County: Meath Site name: CRUICERATH AND CARRANSTOWN
Sites and Monuments Record No.: N/A Licence number: 03E0465
Author: Goorik Dehaene, for Arch Tech Ltd.
Site type: Fulacht fia and Structure
Period/Dating: Undetermined
ITM: E 705395m, N 771155m
Latitude, Longitude (decimal degrees): 53.679485, -6.404654
A programme of excavation was undertaken within the proposed westward extension of Platin Quarry in the townlands of Cruicerath and Carranstown, in north-east Co. Meath. The site is located to the west of the Irish Cement Ltd quarry at Platin, 5km to the south-west of Drogheda and 3km north-north-east of Duleek.
Topsoil removal in this area was monitored (02E1716) and a large burnt spread was identified. The site is on level ground at the base of a south-facing slope. The subsoil varies in the area of the fulacht site, where it is a clay to the north and a sandy silt to the south. The site is within an irregular-shaped area measuring a maximum of 40m east-west by 35m, at the base of a south-facing slope. It is bisected by the townland boundary between Cruicerath and Carranstown.
Structure 1 comprised 75 stake-holes (diameter 0.04–0.08m) under a burnt spread. They form a semicircular arc with fourteen larger stake-holes in the centre which do not form any identifiable pattern. The stake-holes are contained within an area measuring 8m east-west by 2.5m.
Structure 2 comprises a shallow (maximum 0.3m) irregular burnt spread measuring 2.6m east-west by 2.1m, overlying a series of 37 stake-holes. It filled a shallow rounded depression. The stake-holes form an irregular 'U' shape aligned north-south. This feature has been interpreted as a possible sweathouse.
(Possible) Structure 3 comprised a C-shaped cut, measuring c. 3m by 1.2m, filled with very similar material to the overlying burnt spread. The cut was regular, with vertical edges and a flat base. The feature has been provisionally interpreted as a structure.
Several similar features were excavated during an earlier excavation in Field 3, to the east of the site (Excavations 2002, No. 1434, 02E1306). Three ditches were identified (not including the townland boundary, see below). They cut through the large burnt spread, which covered an irregular area measuring c. 40m (east-west) by c. 35m.
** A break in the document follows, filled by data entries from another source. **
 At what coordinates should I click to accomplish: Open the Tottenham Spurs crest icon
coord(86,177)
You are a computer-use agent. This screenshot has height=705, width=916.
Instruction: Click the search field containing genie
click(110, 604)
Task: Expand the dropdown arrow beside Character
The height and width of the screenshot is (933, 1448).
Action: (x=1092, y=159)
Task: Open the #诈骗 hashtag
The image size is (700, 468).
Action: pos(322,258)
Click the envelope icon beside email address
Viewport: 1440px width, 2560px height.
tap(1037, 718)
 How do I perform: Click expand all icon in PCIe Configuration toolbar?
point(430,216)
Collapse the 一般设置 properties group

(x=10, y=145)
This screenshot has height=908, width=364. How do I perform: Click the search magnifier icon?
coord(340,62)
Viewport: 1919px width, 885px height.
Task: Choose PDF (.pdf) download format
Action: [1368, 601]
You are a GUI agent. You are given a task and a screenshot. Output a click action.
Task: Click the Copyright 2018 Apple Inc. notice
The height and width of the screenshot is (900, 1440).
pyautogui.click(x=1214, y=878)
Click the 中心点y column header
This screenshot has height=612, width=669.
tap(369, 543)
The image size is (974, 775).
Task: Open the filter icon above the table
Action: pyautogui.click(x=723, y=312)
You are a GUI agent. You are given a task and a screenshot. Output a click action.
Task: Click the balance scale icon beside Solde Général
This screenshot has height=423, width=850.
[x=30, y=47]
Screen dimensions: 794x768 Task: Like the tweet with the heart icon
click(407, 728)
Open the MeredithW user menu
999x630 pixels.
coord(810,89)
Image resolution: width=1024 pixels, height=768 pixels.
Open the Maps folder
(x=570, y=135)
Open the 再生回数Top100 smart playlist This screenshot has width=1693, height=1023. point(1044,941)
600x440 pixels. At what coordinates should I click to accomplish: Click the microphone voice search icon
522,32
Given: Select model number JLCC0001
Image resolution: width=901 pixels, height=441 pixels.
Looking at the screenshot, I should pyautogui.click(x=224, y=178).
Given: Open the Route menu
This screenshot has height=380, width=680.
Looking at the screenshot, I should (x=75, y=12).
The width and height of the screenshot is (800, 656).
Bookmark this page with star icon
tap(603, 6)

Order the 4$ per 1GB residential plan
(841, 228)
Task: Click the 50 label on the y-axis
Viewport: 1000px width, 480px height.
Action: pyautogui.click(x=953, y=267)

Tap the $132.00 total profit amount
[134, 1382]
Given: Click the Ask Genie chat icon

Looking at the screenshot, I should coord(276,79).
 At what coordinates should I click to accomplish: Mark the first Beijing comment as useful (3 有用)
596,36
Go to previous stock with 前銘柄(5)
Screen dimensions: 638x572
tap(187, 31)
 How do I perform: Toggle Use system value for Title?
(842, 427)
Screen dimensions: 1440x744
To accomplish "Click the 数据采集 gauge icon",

It had a maximum depth of 0.3m and is composed of charred material associated with intensely fire-cracked stone (limestone and sandstone, c. 1:1 ratio, the fire-cracked stone measured c. 0.05 by 0.04 by 0.04m). It overlay pits and troughs and was cut by later ditches. A curvilinear ditch defined the southern limit of the feature.
Trough 1 was oval (1.8m north-west/south-east by 1.6m). The fills comprised intensely fire-cracked stone (average 0.03m by 0.09m by 0.04m) overlying and underlying an organic fill containing fire-cracked stone. In the base of the trough eight stake-holes were recorded; these have been provisionally interpreted as the possible remains of an organic (perhaps wattle) trough within the cut.
Subcircular Trough 2 was 0.8m north-west of Trough 1. Evidence for an internal structure formed with stakes (similar to Trough 1) and a possible clay lining was found. A shallow gully linked this feature with Trough 3 (a circular tapered possible trough c. 0.4m to the north-west; see below).
Trough(?) 3 was of a subcircular cut (c. 1.4m in diameter), tapering to the base, filled with burnt spread material. This burnt material formed the upper fills of Trough(?) 4 (below).
Trough(?) 4 was a rectangular cut aligned north-south (measuring 5.45m north-south by 2.75–3.5m), with a large deep (2.2m in diameter and a depth of 2.39m from surface level) circular pit at its northern end. This circular pit was truncated by the townland boundary. It was filled with the same material as Trough(?) 3. The lower fills comprised organic layers. Two stakes where recovered from this organic material.
A shallow rounded pit (1.1m east-west by 0.9m, maximum depth 0.2m) with a shallow (c. 0.1m) gully running eastwards (for up to c. 4.4m, where it is cut by the curvilinear ditch that defines the southern limit of the burnt spread) was also found. The feature also comprises thirteen stake-holes and three post-holes, concentrated around the pit and the western portion of the gully.
The site has been provisionally interpreted as a fulacht fiadh. The exact use of this site, whether domestic, industrial or ritual (or indeed a mixture of all), will be determined through further post-excavation analysis.